Copy each line below in which the string "computer" occurs.

________

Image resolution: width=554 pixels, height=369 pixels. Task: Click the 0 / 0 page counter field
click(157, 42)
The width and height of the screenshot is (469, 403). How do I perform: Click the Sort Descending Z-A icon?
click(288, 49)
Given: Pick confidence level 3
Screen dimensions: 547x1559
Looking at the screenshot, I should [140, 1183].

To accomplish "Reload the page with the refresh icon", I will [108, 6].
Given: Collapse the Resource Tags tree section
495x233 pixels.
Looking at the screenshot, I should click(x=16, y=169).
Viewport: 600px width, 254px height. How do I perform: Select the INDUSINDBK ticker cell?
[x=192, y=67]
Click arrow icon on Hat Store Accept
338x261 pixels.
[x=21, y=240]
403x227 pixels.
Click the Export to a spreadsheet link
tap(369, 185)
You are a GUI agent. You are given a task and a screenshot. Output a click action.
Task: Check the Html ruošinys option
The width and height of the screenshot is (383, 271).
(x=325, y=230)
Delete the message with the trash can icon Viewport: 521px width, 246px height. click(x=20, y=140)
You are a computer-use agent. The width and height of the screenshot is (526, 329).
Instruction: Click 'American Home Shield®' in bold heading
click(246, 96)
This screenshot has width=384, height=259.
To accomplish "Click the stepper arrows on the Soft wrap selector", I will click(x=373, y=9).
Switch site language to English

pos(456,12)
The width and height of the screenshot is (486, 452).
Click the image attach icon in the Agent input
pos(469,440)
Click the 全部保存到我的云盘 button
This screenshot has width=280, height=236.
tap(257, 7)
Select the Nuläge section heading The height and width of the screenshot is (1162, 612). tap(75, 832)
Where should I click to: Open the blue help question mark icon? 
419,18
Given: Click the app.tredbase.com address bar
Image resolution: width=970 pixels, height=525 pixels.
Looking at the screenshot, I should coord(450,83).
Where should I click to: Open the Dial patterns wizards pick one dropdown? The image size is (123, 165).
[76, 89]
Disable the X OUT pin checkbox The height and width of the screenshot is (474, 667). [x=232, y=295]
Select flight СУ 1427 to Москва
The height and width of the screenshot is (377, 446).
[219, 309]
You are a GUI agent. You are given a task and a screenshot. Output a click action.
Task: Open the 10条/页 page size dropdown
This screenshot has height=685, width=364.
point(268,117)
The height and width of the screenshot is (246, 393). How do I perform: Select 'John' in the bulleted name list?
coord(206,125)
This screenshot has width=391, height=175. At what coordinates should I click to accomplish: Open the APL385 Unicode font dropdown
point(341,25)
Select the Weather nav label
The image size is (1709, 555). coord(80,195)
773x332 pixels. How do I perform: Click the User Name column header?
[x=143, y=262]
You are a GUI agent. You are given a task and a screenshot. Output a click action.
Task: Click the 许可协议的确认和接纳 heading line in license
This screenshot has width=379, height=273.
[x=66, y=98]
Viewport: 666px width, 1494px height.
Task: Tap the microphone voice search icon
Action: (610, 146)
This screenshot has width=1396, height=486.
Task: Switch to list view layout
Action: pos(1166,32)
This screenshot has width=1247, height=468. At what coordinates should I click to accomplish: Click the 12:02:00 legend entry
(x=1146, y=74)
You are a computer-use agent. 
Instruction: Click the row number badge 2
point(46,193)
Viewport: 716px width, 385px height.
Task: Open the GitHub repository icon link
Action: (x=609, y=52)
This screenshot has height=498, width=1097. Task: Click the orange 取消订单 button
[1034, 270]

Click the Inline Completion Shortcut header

________

ANSWER BOX:
You are a computer-use agent. The width and height of the screenshot is (526, 329).
You are a computer-use agent. 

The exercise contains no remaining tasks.